Various very important philosophers have considered math to be a priori in the philosophical sense. Plato and Kant come to the fore. But most folks have dismissed this concept, either right away, or after looking at the failing of Frege's program, and the resulting need to reframe mathematics. It is hard to believe in mathematical Platonism, and we know various things Kant said about math, especially geometry, are overstatements that cast his other ideas into question.

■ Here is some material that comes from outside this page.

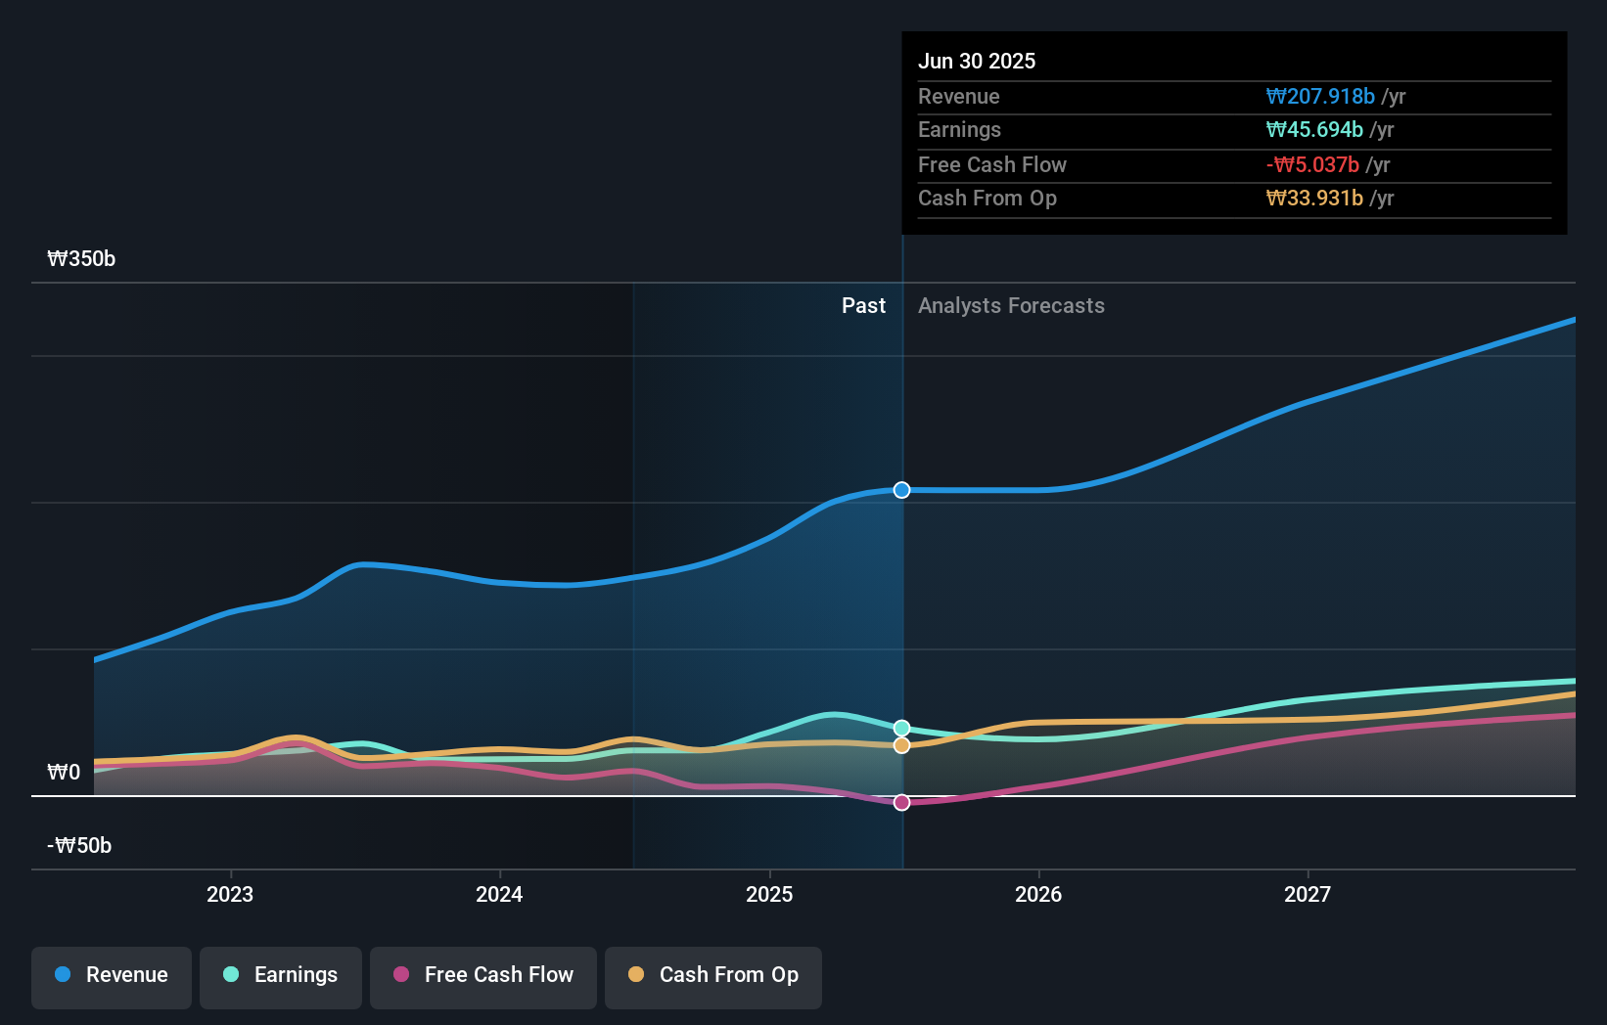Image resolution: width=1607 pixels, height=1025 pixels.
Task: Click the teal Earnings data point marker
Action: (901, 727)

And outside those (now broken) frames, it seems obvious that any 'a priori' statement about primes involves a silly notion of 'a priori'. Of course, we would not expect our native intuition to have anything to say about some random number and primality. Primality itself is hard to see as an intuitive notion. It is clearly derivative on a long experience with multiplication, and not something that would just pop into the mind of a baby out of nowhere.
At the same time, there is a proper use of a priori in mathematics, that is not quite exactly what Kant would have meant by the term. The notion of continuity seems to be a priori, in this mathematical sense. Babies seem to be able to track faces through space. At a certain age, they notice it is somehow absurd for a face to simply disappear... And the standard of comparison between different actual definitions of continuity has been how well they accord with this a priori notion, which is prior enough to the facility of language that we can't express it reasonably, and we have only really annoying definitions of it that involve infinite smallness, epsilons and deltas, function preimages, the existence of limits, or other obnoxious complexities.
There is a mathematical notion of 'intuition' that is not perfectly like Kant's notion of intuition, but to which the mathematical use of a priori is related in the same way Kant's own definition of the term is related to his own notion of intuition. It reflects the overall notion of 'elegance' or 'simplicity' in math, which are somewhat unrelated to their everyday usages.